> [Stored items from a collection]:
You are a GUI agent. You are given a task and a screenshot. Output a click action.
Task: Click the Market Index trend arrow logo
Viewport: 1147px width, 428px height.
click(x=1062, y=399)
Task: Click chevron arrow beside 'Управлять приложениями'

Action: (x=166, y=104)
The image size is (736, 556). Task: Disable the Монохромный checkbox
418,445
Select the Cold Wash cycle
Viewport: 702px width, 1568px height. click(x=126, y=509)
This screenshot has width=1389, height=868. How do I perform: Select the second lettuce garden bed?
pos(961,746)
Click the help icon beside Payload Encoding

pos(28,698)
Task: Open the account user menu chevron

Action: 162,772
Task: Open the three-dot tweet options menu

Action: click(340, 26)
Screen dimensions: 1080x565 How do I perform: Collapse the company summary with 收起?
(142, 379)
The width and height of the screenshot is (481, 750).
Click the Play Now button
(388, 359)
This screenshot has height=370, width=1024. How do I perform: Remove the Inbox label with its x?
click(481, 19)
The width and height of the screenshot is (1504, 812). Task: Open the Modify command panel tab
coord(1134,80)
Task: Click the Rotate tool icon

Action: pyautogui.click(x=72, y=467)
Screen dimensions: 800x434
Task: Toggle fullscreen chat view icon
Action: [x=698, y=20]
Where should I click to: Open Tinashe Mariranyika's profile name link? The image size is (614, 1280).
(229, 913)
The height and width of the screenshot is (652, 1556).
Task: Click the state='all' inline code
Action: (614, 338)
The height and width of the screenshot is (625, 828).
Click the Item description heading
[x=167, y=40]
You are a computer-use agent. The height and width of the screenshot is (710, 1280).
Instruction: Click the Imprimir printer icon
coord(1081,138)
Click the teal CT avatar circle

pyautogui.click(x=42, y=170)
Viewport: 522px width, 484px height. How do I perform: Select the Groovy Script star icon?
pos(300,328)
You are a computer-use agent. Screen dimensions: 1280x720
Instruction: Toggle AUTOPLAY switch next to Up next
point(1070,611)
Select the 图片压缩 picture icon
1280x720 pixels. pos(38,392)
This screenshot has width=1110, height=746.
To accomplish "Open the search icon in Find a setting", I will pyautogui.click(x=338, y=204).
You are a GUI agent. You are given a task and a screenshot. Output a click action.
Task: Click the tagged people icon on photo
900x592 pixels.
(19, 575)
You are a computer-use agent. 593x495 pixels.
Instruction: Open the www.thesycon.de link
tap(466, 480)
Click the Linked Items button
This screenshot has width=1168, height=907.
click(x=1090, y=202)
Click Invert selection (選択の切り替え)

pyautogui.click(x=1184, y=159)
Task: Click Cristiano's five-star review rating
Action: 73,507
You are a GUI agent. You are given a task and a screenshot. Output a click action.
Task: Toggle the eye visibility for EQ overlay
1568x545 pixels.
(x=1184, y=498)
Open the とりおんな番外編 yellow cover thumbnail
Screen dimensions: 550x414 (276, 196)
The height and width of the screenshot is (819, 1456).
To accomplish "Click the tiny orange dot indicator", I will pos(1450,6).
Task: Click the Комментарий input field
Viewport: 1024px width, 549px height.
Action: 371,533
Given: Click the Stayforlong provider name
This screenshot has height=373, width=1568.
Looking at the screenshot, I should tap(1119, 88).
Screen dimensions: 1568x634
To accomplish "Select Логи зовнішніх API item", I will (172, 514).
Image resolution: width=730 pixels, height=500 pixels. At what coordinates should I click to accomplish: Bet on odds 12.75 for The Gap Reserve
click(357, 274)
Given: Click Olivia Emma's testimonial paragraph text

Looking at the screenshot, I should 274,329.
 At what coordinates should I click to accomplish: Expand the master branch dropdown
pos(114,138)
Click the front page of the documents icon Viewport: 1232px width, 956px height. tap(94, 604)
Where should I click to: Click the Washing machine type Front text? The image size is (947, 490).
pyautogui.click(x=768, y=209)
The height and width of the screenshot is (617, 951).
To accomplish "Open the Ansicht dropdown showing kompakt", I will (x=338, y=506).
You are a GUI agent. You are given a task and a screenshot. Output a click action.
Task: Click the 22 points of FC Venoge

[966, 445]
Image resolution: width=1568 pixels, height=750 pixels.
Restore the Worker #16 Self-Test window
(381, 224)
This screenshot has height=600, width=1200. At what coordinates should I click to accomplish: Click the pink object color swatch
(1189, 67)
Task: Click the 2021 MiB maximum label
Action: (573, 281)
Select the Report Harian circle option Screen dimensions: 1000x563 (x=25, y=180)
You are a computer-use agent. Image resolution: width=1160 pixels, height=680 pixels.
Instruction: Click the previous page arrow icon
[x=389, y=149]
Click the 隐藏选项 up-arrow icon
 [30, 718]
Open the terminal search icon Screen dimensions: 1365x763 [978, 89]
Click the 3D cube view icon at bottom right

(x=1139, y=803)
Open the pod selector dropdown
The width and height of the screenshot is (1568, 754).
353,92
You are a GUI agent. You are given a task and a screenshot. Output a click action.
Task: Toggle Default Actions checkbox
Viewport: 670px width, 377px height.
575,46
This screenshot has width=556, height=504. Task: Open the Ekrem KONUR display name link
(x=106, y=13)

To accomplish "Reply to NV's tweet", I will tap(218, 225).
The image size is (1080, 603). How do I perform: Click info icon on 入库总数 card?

> [ACTIVITY]:
What is needed is an exact copy of every record above.

> [SOLUTION TO THIS EXERCISE]:
You are a GUI agent. You are given a task and a screenshot. Output a click action.
Task: Click the Market Index trend arrow logo
Viewport: 1147px width, 428px height.
click(x=1062, y=399)
Task: Click chevron arrow beside 'Управлять приложениями'

Action: (x=166, y=104)
The image size is (736, 556). Task: Disable the Монохромный checkbox
418,445
Select the Cold Wash cycle
Viewport: 702px width, 1568px height. click(x=126, y=509)
This screenshot has width=1389, height=868. How do I perform: Select the second lettuce garden bed?
pos(961,746)
Click the help icon beside Payload Encoding

pos(28,698)
Task: Open the account user menu chevron

Action: 162,772
Task: Open the three-dot tweet options menu

Action: click(340, 26)
Screen dimensions: 1080x565 How do I perform: Collapse the company summary with 收起?
(142, 379)
The width and height of the screenshot is (481, 750).
Click the Play Now button
(388, 359)
This screenshot has height=370, width=1024. How do I perform: Remove the Inbox label with its x?
click(481, 19)
The width and height of the screenshot is (1504, 812). Task: Open the Modify command panel tab
coord(1134,80)
Task: Click the Rotate tool icon

Action: pyautogui.click(x=72, y=467)
Screen dimensions: 800x434
Task: Toggle fullscreen chat view icon
Action: [x=698, y=20]
Where should I click to: Open Tinashe Mariranyika's profile name link? The image size is (614, 1280).
(229, 913)
The height and width of the screenshot is (652, 1556).
Task: Click the state='all' inline code
Action: (614, 338)
The height and width of the screenshot is (625, 828).
Click the Item description heading
[x=167, y=40]
You are a computer-use agent. The height and width of the screenshot is (710, 1280).
Instruction: Click the Imprimir printer icon
coord(1081,138)
Click the teal CT avatar circle

pyautogui.click(x=42, y=170)
Viewport: 522px width, 484px height. How do I perform: Select the Groovy Script star icon?
pos(300,328)
You are a computer-use agent. Screen dimensions: 1280x720
Instruction: Toggle AUTOPLAY switch next to Up next
point(1070,611)
Select the 图片压缩 picture icon
1280x720 pixels. pos(38,392)
This screenshot has width=1110, height=746.
To accomplish "Open the search icon in Find a setting", I will pyautogui.click(x=338, y=204).
You are a GUI agent. You are given a task and a screenshot. Output a click action.
Task: Click the tagged people icon on photo
900x592 pixels.
(19, 575)
You are a computer-use agent. 593x495 pixels.
Instruction: Open the www.thesycon.de link
tap(466, 480)
Click the Linked Items button
This screenshot has width=1168, height=907.
click(x=1090, y=202)
Click Invert selection (選択の切り替え)

pyautogui.click(x=1184, y=159)
Task: Click Cristiano's five-star review rating
Action: 73,507
You are a GUI agent. You are given a task and a screenshot. Output a click action.
Task: Toggle the eye visibility for EQ overlay
1568x545 pixels.
(x=1184, y=498)
Open the とりおんな番外編 yellow cover thumbnail
Screen dimensions: 550x414 (276, 196)
The height and width of the screenshot is (819, 1456).
To accomplish "Click the tiny orange dot indicator", I will pos(1450,6).
Task: Click the Комментарий input field
Viewport: 1024px width, 549px height.
Action: 371,533
Given: Click the Stayforlong provider name
This screenshot has height=373, width=1568.
Looking at the screenshot, I should tap(1119, 88).
Screen dimensions: 1568x634
To accomplish "Select Логи зовнішніх API item", I will (172, 514).
Image resolution: width=730 pixels, height=500 pixels. At what coordinates should I click to accomplish: Bet on odds 12.75 for The Gap Reserve
click(357, 274)
Given: Click Olivia Emma's testimonial paragraph text

Looking at the screenshot, I should 274,329.
 At what coordinates should I click to accomplish: Expand the master branch dropdown
pos(114,138)
Click the front page of the documents icon Viewport: 1232px width, 956px height. tap(94, 604)
Where should I click to: Click the Washing machine type Front text? The image size is (947, 490).
pyautogui.click(x=768, y=209)
The height and width of the screenshot is (617, 951).
To accomplish "Open the Ansicht dropdown showing kompakt", I will (x=338, y=506).
You are a GUI agent. You are given a task and a screenshot. Output a click action.
Task: Click the 22 points of FC Venoge

[966, 445]
Image resolution: width=1568 pixels, height=750 pixels.
Restore the Worker #16 Self-Test window
(381, 224)
This screenshot has height=600, width=1200. At what coordinates should I click to accomplish: Click the pink object color swatch
(1189, 67)
Task: Click the 2021 MiB maximum label
Action: (573, 281)
Select the Report Harian circle option Screen dimensions: 1000x563 (x=25, y=180)
You are a computer-use agent. Image resolution: width=1160 pixels, height=680 pixels.
Instruction: Click the previous page arrow icon
[x=389, y=149]
Click the 隐藏选项 up-arrow icon
 [30, 718]
Open the terminal search icon Screen dimensions: 1365x763 [978, 89]
Click the 3D cube view icon at bottom right

(x=1139, y=803)
Open the pod selector dropdown
The width and height of the screenshot is (1568, 754).
353,92
You are a GUI agent. You are given a task and a screenshot. Output a click action.
Task: Toggle Default Actions checkbox
Viewport: 670px width, 377px height.
575,46
This screenshot has width=556, height=504. Task: Open the Ekrem KONUR display name link
(x=106, y=13)

To accomplish "Reply to NV's tweet", I will tap(218, 225).
The image size is (1080, 603). How do I perform: Click info icon on 入库总数 card?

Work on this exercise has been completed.